В тот день в соборе крестили пятерых малышей. Кто-то, видимо по своей доброй воле, играл на органе. В соборе было страшно холодно, и новорожденные от холода, наверное, громко плакали. А мне в голову пришла дикая мысль: «Этих крошек нужно немедленно задушить! Зачем их родили, зачем они будут жить, голодать, какая судьба ждет их? Мальчики со временем станут солдатами, а девочки превратятся в страдающих женщин!» Взглядом, полным ненависти, я смотрела на молодого священника, крестившего малюток, которых он же, когда они вырастут, будет благословлять на кровавую битву, напутствуя их жуткими словами: «Идите и убивайте!»
Я разрыдалась, чувствуя, что в голове у меня творится что-то страшное. Я тотчас же села на скамеечку для ждущих исповеди позади ужасно безобразной старухи, от которой скверно пахло. Я чуть не упала в обморок, по щекам у меня текли слезы, и, так и не дождавшись исповеди и отпущения грехов, я выбежала из собора.
Потом я пошла на кладбище. Даже не помню, было ли это в тот же день или позже. На кладбище как раз хоронили солдат, привезенных из госпиталя. Вид у них был ужасный, лежали они в жалких дешевых гробах.

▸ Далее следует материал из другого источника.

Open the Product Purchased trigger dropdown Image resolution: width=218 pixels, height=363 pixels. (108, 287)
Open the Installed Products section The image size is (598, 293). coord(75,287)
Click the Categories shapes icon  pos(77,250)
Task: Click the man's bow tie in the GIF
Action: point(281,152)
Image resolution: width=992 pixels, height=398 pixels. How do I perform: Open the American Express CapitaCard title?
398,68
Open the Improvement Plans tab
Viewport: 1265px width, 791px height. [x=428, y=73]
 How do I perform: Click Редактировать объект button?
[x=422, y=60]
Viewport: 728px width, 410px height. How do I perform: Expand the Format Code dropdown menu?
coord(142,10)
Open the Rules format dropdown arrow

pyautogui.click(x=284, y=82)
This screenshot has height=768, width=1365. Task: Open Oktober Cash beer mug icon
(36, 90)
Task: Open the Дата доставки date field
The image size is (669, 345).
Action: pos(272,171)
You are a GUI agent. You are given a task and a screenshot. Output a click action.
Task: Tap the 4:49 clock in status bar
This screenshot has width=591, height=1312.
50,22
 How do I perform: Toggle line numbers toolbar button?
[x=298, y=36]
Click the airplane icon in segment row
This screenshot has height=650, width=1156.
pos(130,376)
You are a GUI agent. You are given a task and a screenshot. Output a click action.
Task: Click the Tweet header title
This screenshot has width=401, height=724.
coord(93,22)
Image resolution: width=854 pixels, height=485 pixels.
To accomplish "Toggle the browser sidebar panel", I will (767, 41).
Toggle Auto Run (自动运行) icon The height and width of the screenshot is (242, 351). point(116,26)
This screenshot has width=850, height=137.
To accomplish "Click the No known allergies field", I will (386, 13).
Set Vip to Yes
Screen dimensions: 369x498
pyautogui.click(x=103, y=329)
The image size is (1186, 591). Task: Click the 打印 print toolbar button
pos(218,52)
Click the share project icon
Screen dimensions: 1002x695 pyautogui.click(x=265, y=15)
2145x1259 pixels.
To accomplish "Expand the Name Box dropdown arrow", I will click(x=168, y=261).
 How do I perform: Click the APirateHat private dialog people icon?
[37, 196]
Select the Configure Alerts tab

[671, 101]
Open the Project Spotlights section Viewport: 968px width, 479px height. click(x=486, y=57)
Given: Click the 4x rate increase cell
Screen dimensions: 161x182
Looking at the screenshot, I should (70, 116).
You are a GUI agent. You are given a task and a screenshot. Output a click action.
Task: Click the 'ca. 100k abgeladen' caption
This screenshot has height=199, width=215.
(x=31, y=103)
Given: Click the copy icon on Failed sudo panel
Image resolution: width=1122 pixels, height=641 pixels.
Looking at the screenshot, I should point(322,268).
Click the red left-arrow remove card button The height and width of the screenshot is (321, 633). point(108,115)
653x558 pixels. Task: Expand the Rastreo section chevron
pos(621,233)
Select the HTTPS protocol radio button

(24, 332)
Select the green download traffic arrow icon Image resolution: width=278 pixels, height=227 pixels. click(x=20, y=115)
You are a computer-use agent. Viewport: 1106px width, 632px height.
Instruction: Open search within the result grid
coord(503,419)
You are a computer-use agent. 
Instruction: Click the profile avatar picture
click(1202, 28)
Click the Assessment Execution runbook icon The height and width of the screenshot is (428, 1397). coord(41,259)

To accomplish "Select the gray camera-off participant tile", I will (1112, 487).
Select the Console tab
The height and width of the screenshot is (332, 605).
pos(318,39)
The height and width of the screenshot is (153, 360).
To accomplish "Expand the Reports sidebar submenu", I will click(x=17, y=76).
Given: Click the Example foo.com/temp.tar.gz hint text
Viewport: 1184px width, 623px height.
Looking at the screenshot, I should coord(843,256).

Я смотрела на них и думала о том, что скоро наступит весна, растает снег на склонах Монте-Граппы, а ты будешь лежать там, как эти солдаты — здесь. На меня вдруг нашел приступ дикой злости. Мне захотелось вскочить и закричать тем, кто пришел на похороны: «Несчастные, чего вы теперь ревете, а ведь в тысяча девятьсот четырнадцатом году вы так восторженно кричали «ура». Я была в тот момент женщиной, Альби, не так ли? Или нет? Быть может, все это мне только приснилось или родилось в моем больном мозгу, было плодом больной фантазии, и все, разумеется, оттого, что не было тебя, что ты был уже мертв…
Оставаться в Пеште я не могла, теперь этот город был неприятен мне, он поминутно толкал на воспоминания; жить в нем стало для меня мукой, я медленно умирала. Если бы я не уехала, то, видимо, сошла бы с ума! Однажды я говорила с твоей матерью, сейчас даже точно не помню, о чем именно. Я сказала, что уеду из Венгрии, уеду туда, где мне не нужно будет носить траур, где никто не спросит, почему я не ношу траура. Я же не хотела надевать черное, против этого восставало мое существо. Траур означает полную безнадежность, а я не хотела терять надежды. Я не верила тому, что было написано в письме полковника Вильчека, я не верила больше ни в жизнь, ни в смерть… Мне просто нужно было куда-то бежать!..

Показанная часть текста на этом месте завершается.